Listed entries —
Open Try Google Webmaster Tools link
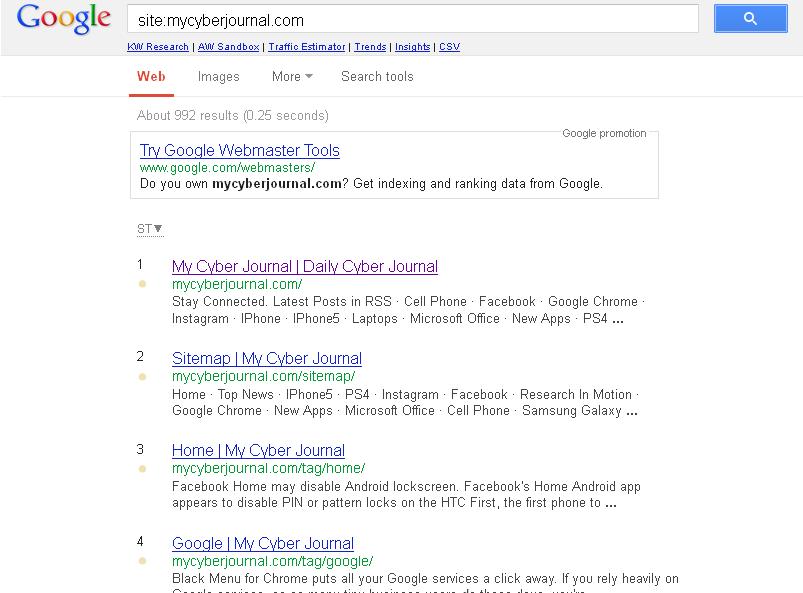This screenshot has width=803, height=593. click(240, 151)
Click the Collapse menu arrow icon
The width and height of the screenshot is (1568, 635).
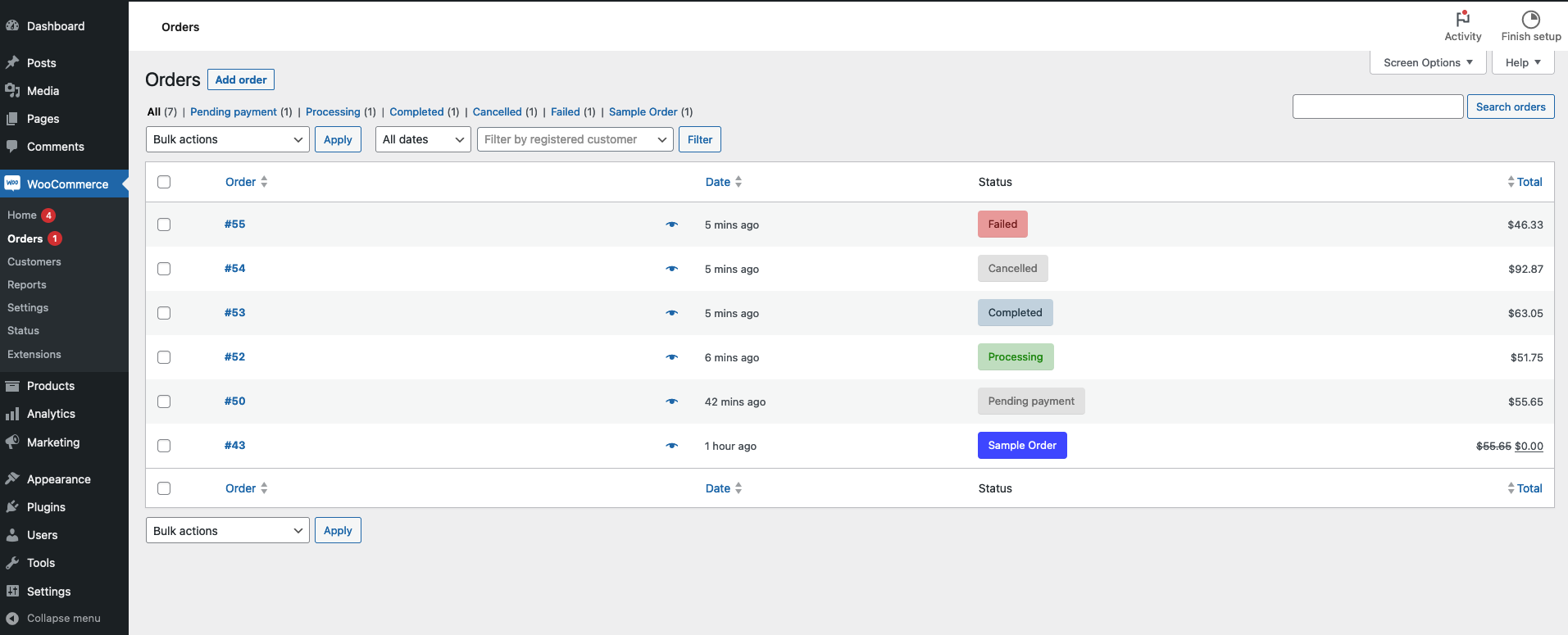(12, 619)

Prompt — Repeat the records in full, precisely, and keep the pictures out.

Exercise answer —
Open Try Google Webmaster Tools link
This screenshot has width=803, height=593. click(240, 151)
Click the Collapse menu arrow icon
The width and height of the screenshot is (1568, 635).
(12, 619)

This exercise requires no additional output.